Allí fue cuando vi por primera vez una serie de moda, en España aún totalmente desconocida, y que allí reunía con puntualidad suiza a todos los colegiales, con auténtico fervor por ver los capítulos diarios en prime time. Me refiero nada menos que a Los Simpson, que todavía tardaría un tiempo en recalar en nuestra televisión y mostrarnos una profusa e inteligente sátira de la sociedad norteamericana. Esa sociedad que tenía ya en esos tiempos a soldados en el Golfo Pérsico. Justamente en la librería de la Universidad se vendían mapas para que mis compañeros localizaran dónde se situaban Kuwait e Iraq. Y los árboles de los jardines de enfrente de las residencias estaban adornados con cintas amarillas, porque esos soldados eran estudiantes de esas mismas residencias que habían sido llamados a filas y así se les recordaba. En directo pude ver cómo el Presidente Bush padre anunciaba por televisión el inicio de la primera Guerra del Golfo.

Me quedó la sensación de que me debía haber quedado más tiempo, no tanto para terminar mi investigación que ya era suficientemente amplia, sino para afianzar más mi inglés y disfrutar de los amigos que ya había hecho durante ese tiempo. Recuerdo con nostalgia la despedida. Les había dejado en la puerta de entrada al pasillo mis señas postales. El correo electrónico entonces no era más que un rumor indefinido.

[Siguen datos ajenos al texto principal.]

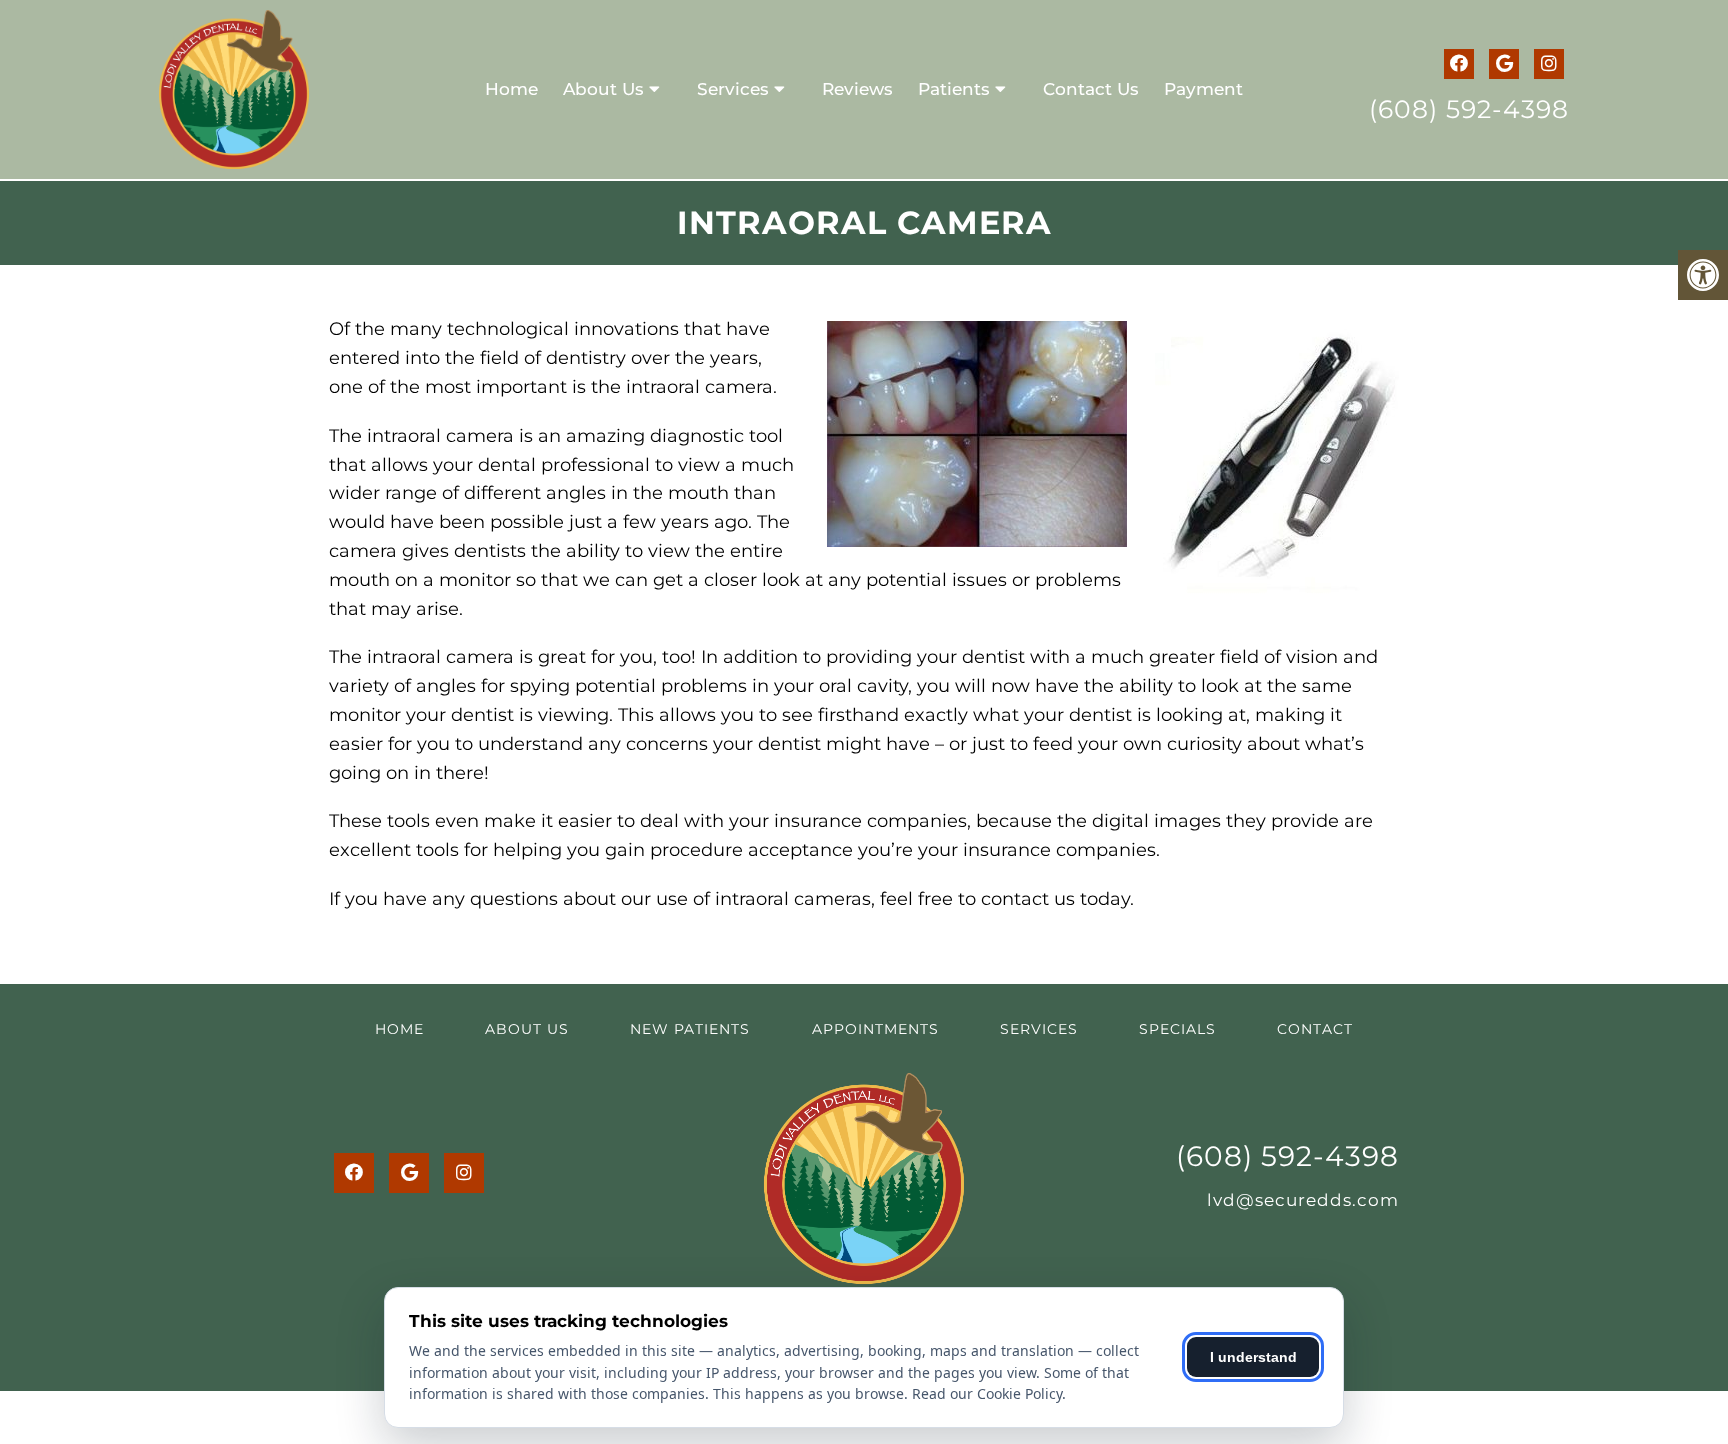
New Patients (690, 1029)
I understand (1253, 1357)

Mi letra no debió ser del todo clara y, desde luego, a diferencia de lo que ocurre en la mayoría de los países de más al sur, en los Estados Unidos la Universidad de Salamanca era una gran desconocida. Digo esto, porque me pasaron dos cosas a las que aún no he encontrado explicación. La primera fue que las medidas de seguridad se habían extremado por la guerra -numerosos aviones comerciales habían sido reconvertidos en aviones militares para transportar soldados a la zona de conflicto- y en uno de los controles se me quedó una vieja cámara con lo que eran las fotos más entrañables. Es probable que no me crean si les digo que me llegó la cámara y tengo las fotos. Pero así es. La segunda no es menos admirable: una buena amiga norteamericana me escribió al poco una carta con otros cariñosos recuerdos, pero se ve que le venció la pereza y en lugar de copiar mi dirección completa, copió parte de ella y encima mal. Lorenzo Bujosa. Salatianca. Spain. Todavía me parece un sueño, pero esa carta me llegó puntualmente a la Facultad de Derecho en la que yo era un mero becario de investigación. De lo que estoy seguro es que en la era de la informática y las complicaciones burocráticas, ese envío ni hubiera traspasado nuestra frontera.